-- begin RECORDS FOR THIS EXERCISE --
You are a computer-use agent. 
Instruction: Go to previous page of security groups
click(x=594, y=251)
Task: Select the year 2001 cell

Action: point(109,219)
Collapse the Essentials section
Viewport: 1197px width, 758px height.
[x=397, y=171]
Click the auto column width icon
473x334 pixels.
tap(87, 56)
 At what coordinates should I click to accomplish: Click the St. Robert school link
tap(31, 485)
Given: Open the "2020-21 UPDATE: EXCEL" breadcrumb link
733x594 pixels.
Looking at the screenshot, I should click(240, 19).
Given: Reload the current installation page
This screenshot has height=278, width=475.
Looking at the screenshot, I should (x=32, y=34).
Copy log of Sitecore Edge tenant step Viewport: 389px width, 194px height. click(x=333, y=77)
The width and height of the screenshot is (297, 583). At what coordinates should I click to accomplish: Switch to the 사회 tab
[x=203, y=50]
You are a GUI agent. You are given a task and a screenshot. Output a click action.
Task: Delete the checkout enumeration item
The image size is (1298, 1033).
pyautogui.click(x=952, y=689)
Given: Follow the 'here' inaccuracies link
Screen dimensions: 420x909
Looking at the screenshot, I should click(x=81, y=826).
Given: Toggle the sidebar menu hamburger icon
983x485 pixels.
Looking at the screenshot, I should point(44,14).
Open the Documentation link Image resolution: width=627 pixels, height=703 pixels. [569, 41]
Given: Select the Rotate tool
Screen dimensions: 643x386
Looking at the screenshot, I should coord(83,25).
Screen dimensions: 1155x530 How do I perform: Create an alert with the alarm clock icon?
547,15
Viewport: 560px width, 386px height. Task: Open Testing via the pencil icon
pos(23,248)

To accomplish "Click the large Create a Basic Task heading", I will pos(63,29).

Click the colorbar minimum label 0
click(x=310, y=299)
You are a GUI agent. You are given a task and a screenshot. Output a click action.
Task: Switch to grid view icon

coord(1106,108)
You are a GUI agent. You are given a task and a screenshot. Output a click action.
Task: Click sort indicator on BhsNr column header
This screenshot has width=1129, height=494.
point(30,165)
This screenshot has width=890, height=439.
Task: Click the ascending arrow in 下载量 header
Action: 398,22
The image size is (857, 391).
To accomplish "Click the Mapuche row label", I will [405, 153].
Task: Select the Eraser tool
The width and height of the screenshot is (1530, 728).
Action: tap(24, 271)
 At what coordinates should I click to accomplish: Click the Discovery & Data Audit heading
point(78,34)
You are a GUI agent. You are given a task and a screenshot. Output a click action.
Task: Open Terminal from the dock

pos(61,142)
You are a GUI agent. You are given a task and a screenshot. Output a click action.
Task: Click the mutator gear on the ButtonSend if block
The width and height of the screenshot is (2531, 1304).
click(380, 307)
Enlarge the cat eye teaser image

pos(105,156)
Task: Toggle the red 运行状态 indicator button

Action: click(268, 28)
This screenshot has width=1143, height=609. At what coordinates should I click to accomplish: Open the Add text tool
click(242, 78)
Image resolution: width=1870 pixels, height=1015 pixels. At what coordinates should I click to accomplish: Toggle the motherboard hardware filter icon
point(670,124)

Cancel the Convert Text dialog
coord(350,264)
-- end RECORDS FOR THIS EXERCISE --
THE EXERCISE: Convert the part of the listing that opens with the line containing "At what coordinates should I click to accomplish: Click the St." and closes with the line containing "coord(1106,108)" into a numbered list, including both of those lines and omitting any blank lines.

ANSWER:
1.  At what coordinates should I click to accomplish: Click the St. Robert school link
2. tap(31, 485)
3. Given: Open the "2020-21 UPDATE: EXCEL" breadcrumb link
4. 733x594 pixels.
5. Looking at the screenshot, I should click(240, 19).
6. Given: Reload the current installation page
7. This screenshot has height=278, width=475.
8. Looking at the screenshot, I should (x=32, y=34).
9. Copy log of Sitecore Edge tenant step Viewport: 389px width, 194px height. click(x=333, y=77)
10. The width and height of the screenshot is (297, 583). At what coordinates should I click to accomplish: Switch to the 사회 tab
11. [x=203, y=50]
12. You are a GUI agent. You are given a task and a screenshot. Output a click action.
13. Task: Delete the checkout enumeration item
14. The image size is (1298, 1033).
15. pyautogui.click(x=952, y=689)
16. Given: Follow the 'here' inaccuracies link
17. Screen dimensions: 420x909
18. Looking at the screenshot, I should click(x=81, y=826).
19. Given: Toggle the sidebar menu hamburger icon
20. 983x485 pixels.
21. Looking at the screenshot, I should point(44,14).
22. Open the Documentation link Image resolution: width=627 pixels, height=703 pixels. [569, 41]
23. Given: Select the Rotate tool
24. Screen dimensions: 643x386
25. Looking at the screenshot, I should coord(83,25).
26. Screen dimensions: 1155x530 How do I perform: Create an alert with the alarm clock icon?
27. 547,15
28. Viewport: 560px width, 386px height. Task: Open Testing via the pencil icon
29. pos(23,248)
30. To accomplish "Click the large Create a Basic Task heading", I will pos(63,29).
31. Click the colorbar minimum label 0
32. click(x=310, y=299)
33. You are a GUI agent. You are given a task and a screenshot. Output a click action.
34. Task: Switch to grid view icon
35. coord(1106,108)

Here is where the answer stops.